With lora? Back to a single 4090 - depending on your dataset. It still might take weeks to go through 2000 examples for finetuning with a large context size.
AMD is too funky for most still. I have an Mi60 that won’t load drivers due to some PSP (platform security processor) missing firmware on the GPU…
There is almost no way you will make back the $5k for a 40GB+ ram card, so just save yourself all the hassle and go for something that ticks all the rest of your boxes.
Non-CUDA cards may be ok if you have very simple requirements, but I'd expect many hours of debugging if you want something that's not ready to go out of the box.
With that aforementioned A6000 ($5k retail) you'd have to use it for at least six thousand hours to break even on the cloud cost.
[1] https://lambdalabs.com/service/gpu-cloud#pricing
Something people forget too is that if you have no Nvidia GPUs at all locally, you'll need to spend an significant amount of time installing a new node, copying data, and debugging in your cloud instance, each time you want to do something, while being charged for it. It's a pretty big boost in terms of my time to develop locally and then scale to the cloud once something smaller scale is working.
But most people who toy with LLMs will probably never make money out of them. Even those who do will often spend a lot of time getting their bearings during which the GPU sits idle. Then you begin to ramp up your use but by the time, there's a new generation of GPUs out.

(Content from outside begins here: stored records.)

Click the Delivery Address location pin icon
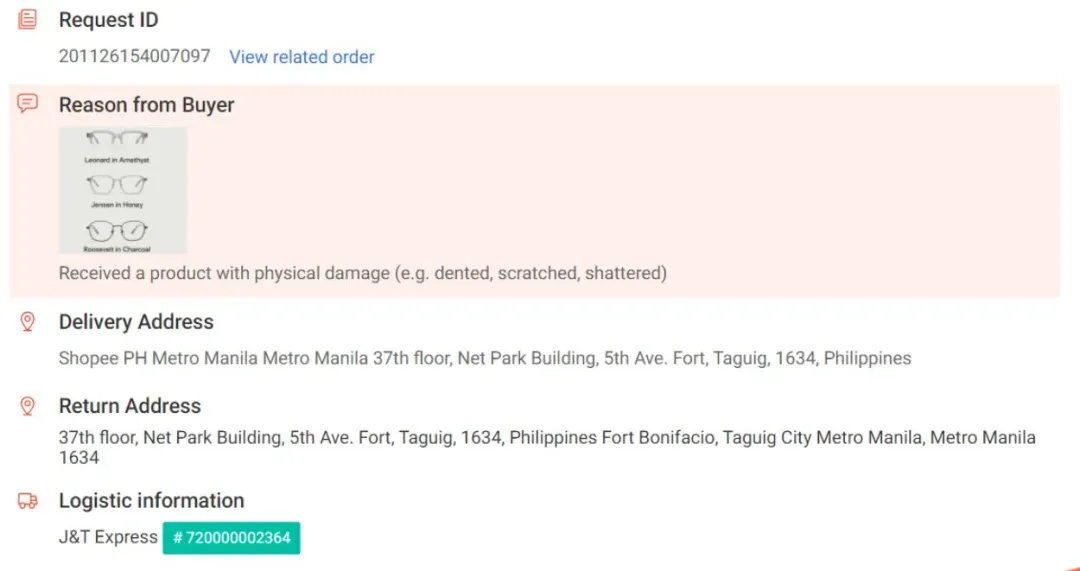This screenshot has height=571, width=1080. pyautogui.click(x=28, y=322)
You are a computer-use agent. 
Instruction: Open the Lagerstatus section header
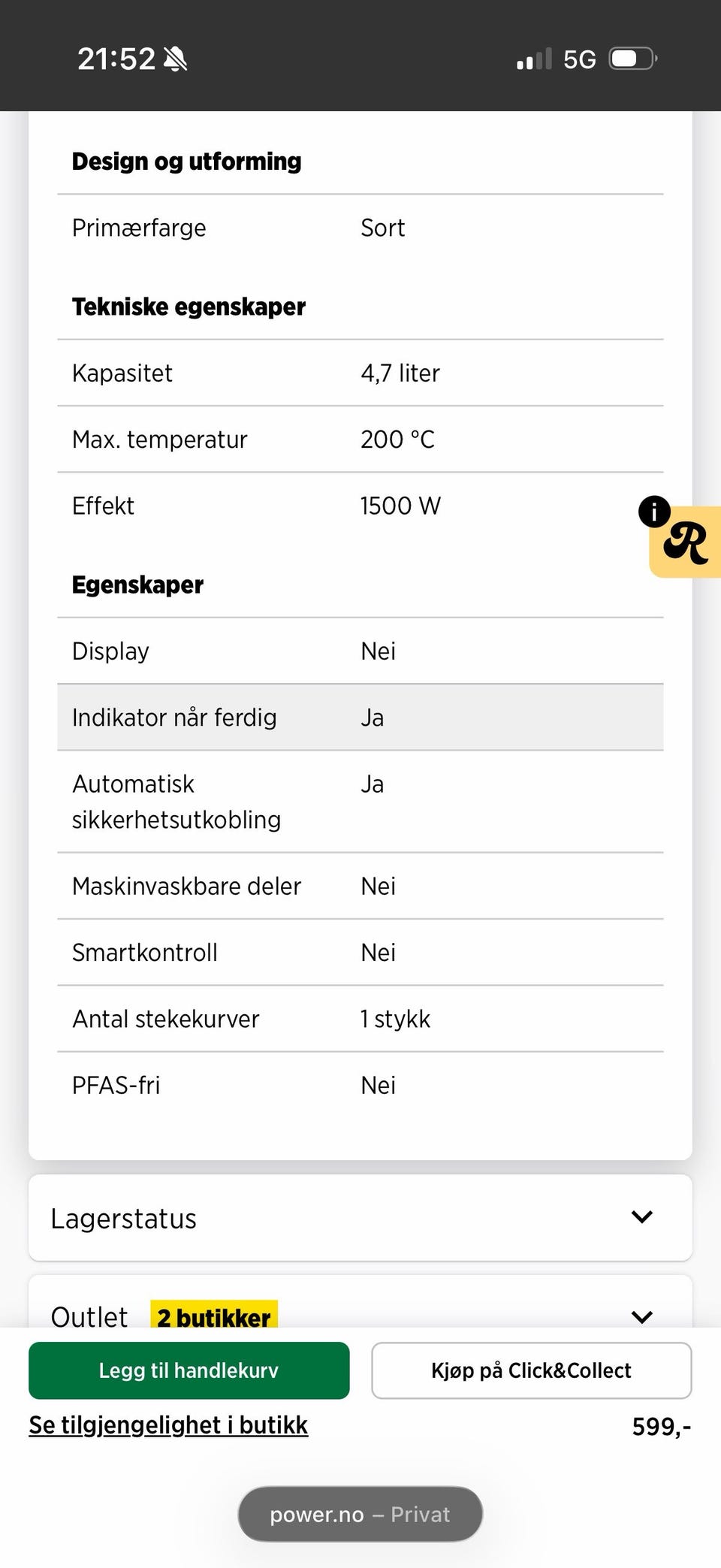124,1218
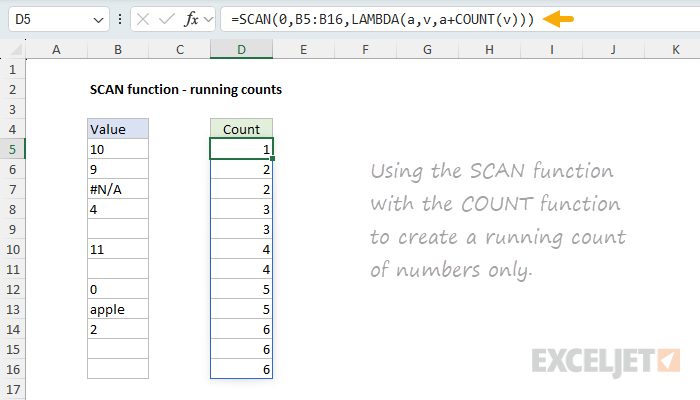
Task: Expand the Name Box dropdown arrow
Action: (x=96, y=20)
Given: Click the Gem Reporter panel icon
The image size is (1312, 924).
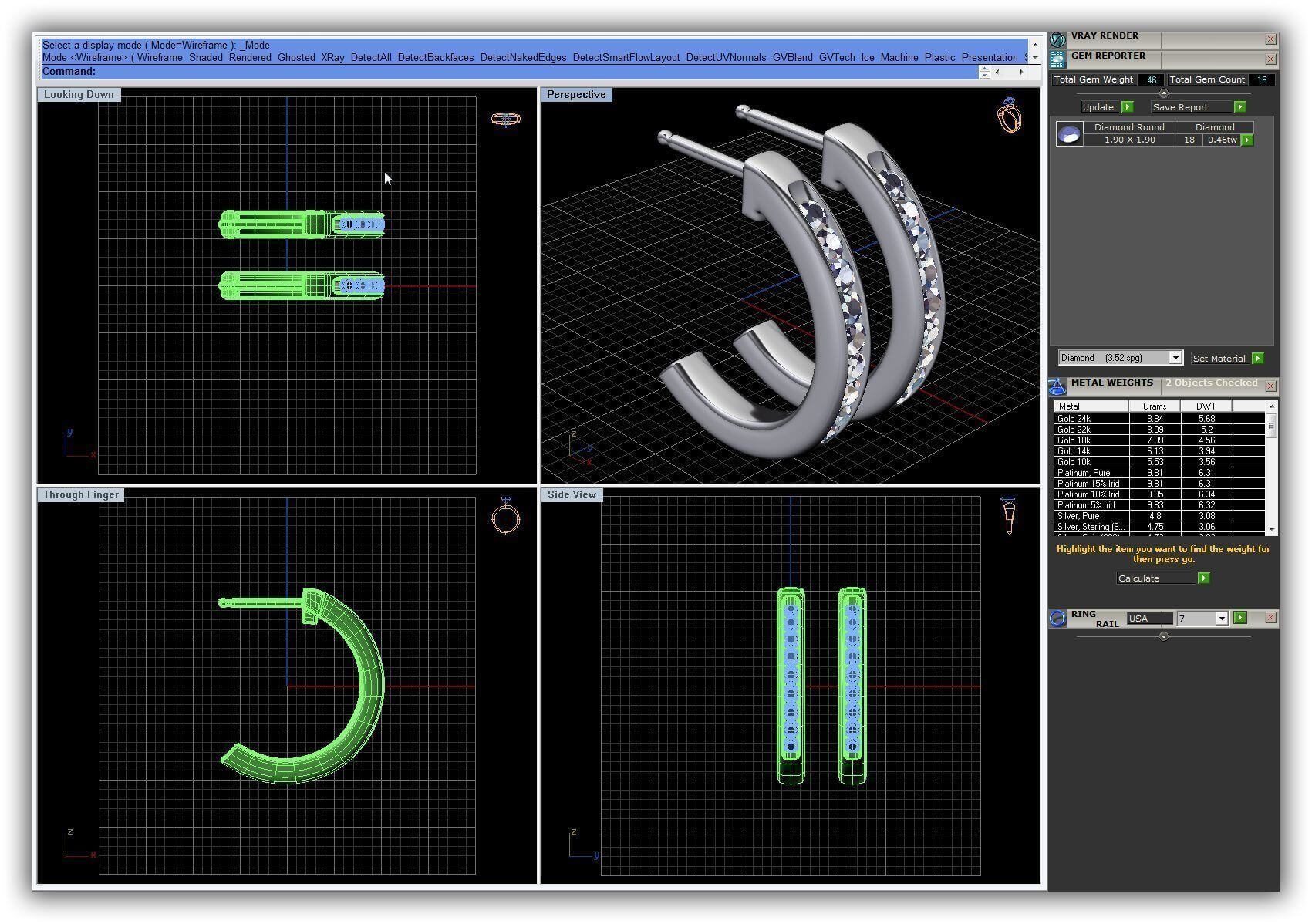Looking at the screenshot, I should tap(1057, 59).
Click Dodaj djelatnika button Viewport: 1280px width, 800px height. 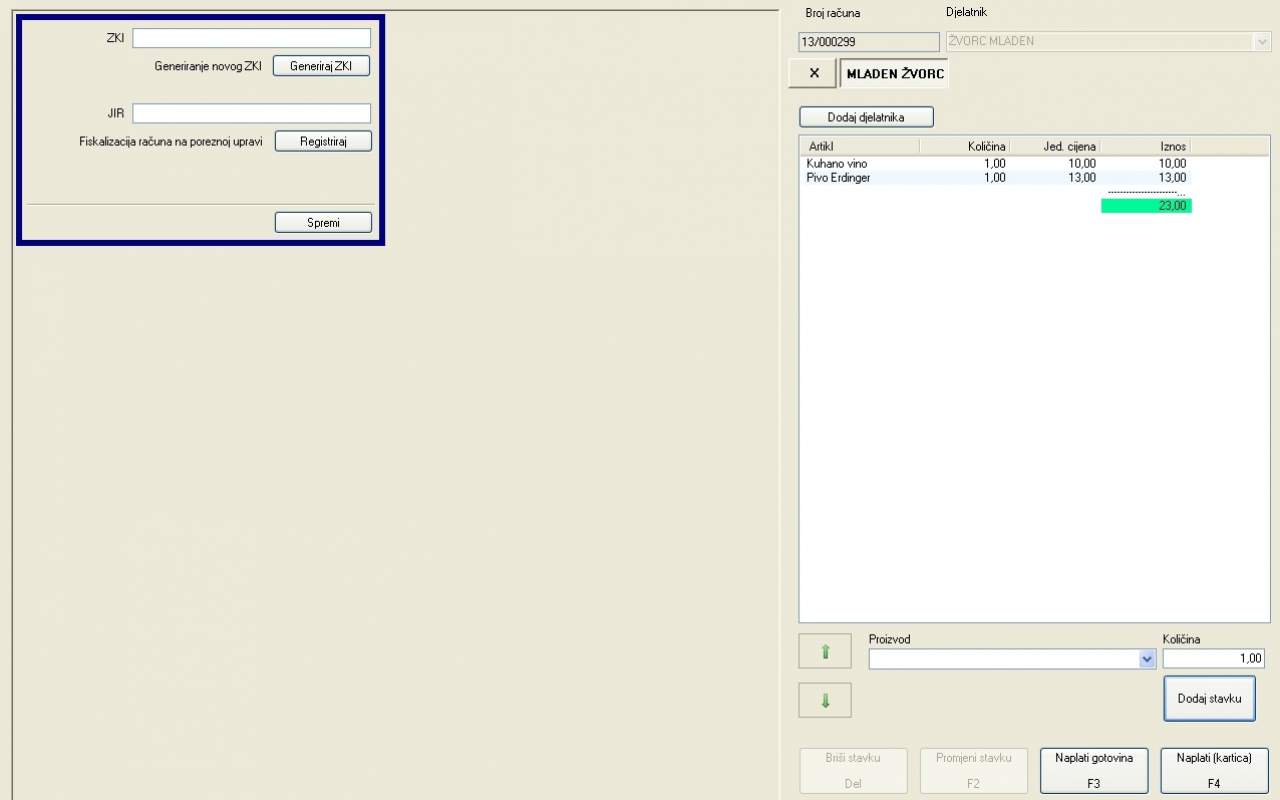pyautogui.click(x=866, y=117)
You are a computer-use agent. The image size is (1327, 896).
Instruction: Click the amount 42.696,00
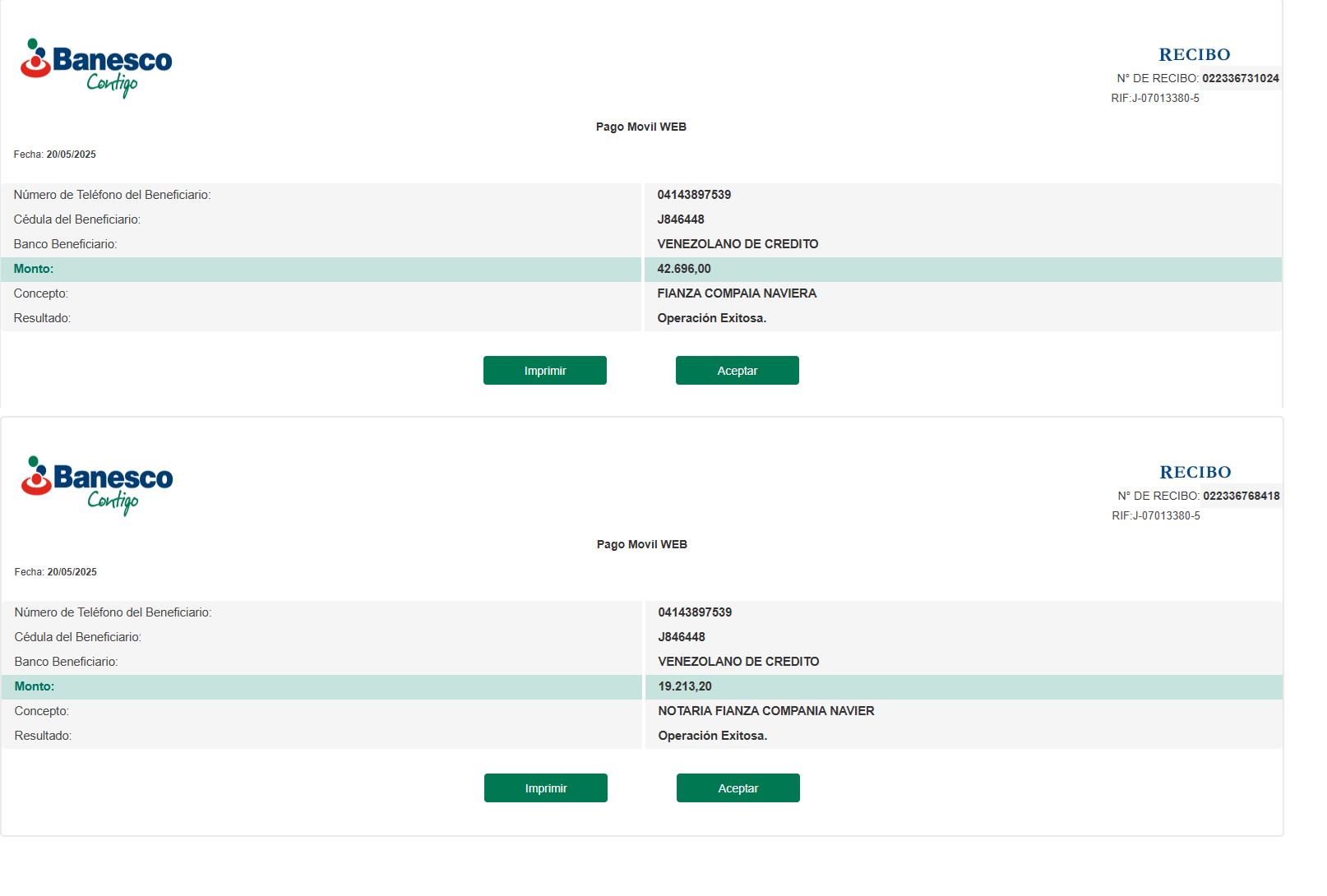coord(684,270)
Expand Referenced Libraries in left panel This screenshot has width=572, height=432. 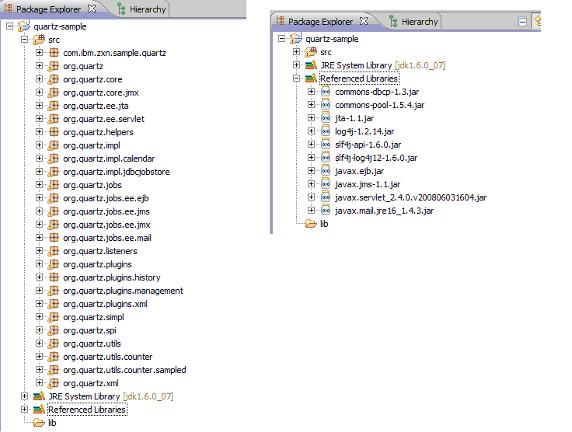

That's why my recommendation is to start with something lightweight.
It's also much less frustrating to start working for a few hours on a rented A100 rather than running into OOMs all the time while fine-tuning batch sizes and waiting for the nth highly quantized model to download.
I have 2 4090s personally, which is perfect for pretty serious 7B fine-tuning and inference, and doing development work on smaller stuff before scaling to larger runs in the cloud.
At work anything less than 8 GPUS per run is small time stuff - we sometimes scale up to 128 or 256 GPUs for some runs.
Emotionally, it doesn't. The problem is if I own something, I'll use it freely. If I rent a GPU, I'll be stressing and counting pennies. In practice, I'll use it less.
On the whole, I'd rather buy even if it costs more, because I'll use it, and in the long term, that pays dividends.
That's not everyone. That's me.
This is sorta _the_ guide on GPUs for DL and has a great decision tree https://timdettmers.com/2023/01/30/which-gpu-for-deep-learni...
Personally, I'm limited to an RTX 2080 for my personal projects at the moment, and I find the constraint pretty rewarding. It forces me to find alternatives to the huge models, and you'd be surprised what you can eek out when you pour in the time to tweak models. Of course, good data is also pinnacle.
are you sure ?
Allegedly they perform near an A100, so raw-compute wise, memory capacity wise, and memory bandwidth wise, they rock. As is typical for anyone not Nvidia, the software is still playing catch up. To be fair, Nvidia themselves takes nearly a year to build out all CUDA features for some of their cards - FP8 for example, is only recently become usable on a 4090.
The exllamaV2 I run allows multiple gpu’s of different ram amounts.
I'd love to have others here try it out and give me some feedback on how I could make it useful. It's only a couple weeks in but already seems valuable to me. What am I missing?